Objetivo de la tarea >>
Reproduce el fragmento del texto sobre la violencia patriarcal en la cuarentena que va de "En los momentos" a "de denuncia, etc.", sustituyendo "cautiverio" por "encierro".

##### Texto de origen

Con estas mujeres, cada una tan distinta a la otra, conversamos de las violencias que sufríamos o que habíamos sufrido alguna vez. Como confirmando las estadísticas, todas colocaron a sus hogares, en algún momento de su historia -infancia, adolescencia, juventud, madurez- como un espacio en el que habían recibido violencia patriarcal, o en donde aún la recibían. La figura del patriarca encontraba la manera de materializarse de alguna forma en todos esos hogares. Sino era el padre, era el padrastro, el hermano, el tío, el vecino de al lado, el primo, el esposo o el compañero. Varias dijeron que se ocupan lo más que podían para pasar la menor cantidad de tiempo posible en casa y así esquivar, al menos momentáneamente, la violencia sobre sus cuerpos. Otras no tenían tanta suerte.
En los momentos de cuarentena en que nos encontramos, donde la impericia de mantenerse en aislamiento no es electiva, miles de mujeres están conviviendo, en un tiempo infinito -eterno- con una violencia manifiesta. La cuarentena se transforma en cautiverio, en cuanto somete a miles al peligro de convertirse en prisioneras dentro de sus propios hogares, con sus agresores como carceleros crueles. Si de por sí ya existía violencia patriarcal en una casa, las condiciones de confinamiento podrían potenciar los roces de la convivencia, la frecuencia de las agresiones sexuales y violaciones, ocultar los signos de violencia física y tortura, agravar los mecanismos de control, restringir comunicaciones y rutas de denuncia, etc.
Frente a este escenario, por demás devastador, se encuentra un sistema público empobrecido intencionalmente. No solo hubo serios recortes al presupuesto de salud, factura que nos está cobrando ya bastante caro, sino que también hubo una reducción importante del rubro para implementar la Ley de Erradicación de Violencia contra la Mujer. Esa reducción de presupuesto fue de más del 80 por ciento. En condiciones normales, esta reducción ya significaba un abandono franco a una población históricamente de riesgo. Pero en medio de una emergencia sanitaria, esta reducción de presupuesto se materializa en la incapacidad del Estado para resguardar la vida de las mujeres en situación de violencia. No existen canales adecuados y específicos para la denuncia, no existe capacidad de monitoreo, no existe capacidad de respuesta eficiente y adecuada cuando se logra una denuncia. El neoliberalismo también mata en clave patriarcal.

##########
##### Extracto de datos

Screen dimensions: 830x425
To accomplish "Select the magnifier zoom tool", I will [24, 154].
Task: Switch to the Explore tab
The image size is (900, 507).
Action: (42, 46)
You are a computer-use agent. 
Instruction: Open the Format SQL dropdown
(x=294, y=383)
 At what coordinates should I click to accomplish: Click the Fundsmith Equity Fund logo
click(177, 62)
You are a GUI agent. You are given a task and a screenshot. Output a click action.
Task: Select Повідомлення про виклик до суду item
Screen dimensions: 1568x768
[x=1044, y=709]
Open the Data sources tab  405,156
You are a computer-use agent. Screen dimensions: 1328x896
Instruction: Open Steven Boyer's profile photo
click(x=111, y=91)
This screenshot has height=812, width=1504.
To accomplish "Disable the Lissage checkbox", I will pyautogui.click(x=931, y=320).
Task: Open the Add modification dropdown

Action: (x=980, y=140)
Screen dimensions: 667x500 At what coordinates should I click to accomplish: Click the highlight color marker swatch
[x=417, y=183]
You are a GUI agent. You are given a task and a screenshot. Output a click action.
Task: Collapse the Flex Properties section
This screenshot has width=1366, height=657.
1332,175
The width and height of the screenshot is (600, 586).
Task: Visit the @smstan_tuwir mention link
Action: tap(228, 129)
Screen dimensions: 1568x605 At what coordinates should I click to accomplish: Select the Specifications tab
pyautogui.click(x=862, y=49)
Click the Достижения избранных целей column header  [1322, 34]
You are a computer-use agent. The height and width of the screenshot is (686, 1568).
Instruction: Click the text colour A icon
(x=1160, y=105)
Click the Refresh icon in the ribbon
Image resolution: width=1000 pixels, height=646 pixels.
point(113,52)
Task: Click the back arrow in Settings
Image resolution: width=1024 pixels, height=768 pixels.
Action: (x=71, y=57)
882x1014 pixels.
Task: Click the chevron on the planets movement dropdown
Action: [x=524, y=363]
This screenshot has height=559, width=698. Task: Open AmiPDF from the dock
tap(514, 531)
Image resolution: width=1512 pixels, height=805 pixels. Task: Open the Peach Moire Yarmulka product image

##########

Solución propuesta >>
En los momentos de cuarentena en que nos encontramos, donde la impericia de mantenerse en aislamiento no es electiva, miles de mujeres están conviviendo, en un tiempo infinito -eterno- con una violencia manifiesta. La cuarentena se transforma en encierro, en cuanto somete a miles al peligro de convertirse en prisioneras dentro de sus propios hogares, con sus agresores como carceleros crueles. Si de por sí ya existía violencia patriarcal en una casa, las condiciones de confinamiento podrían potenciar los roces de la convivencia, la frecuencia de las agresiones sexuales y violaciones, ocultar los signos de violencia física y tortura, agravar los mecanismos de control, restringir comunicaciones y rutas de denuncia, etc.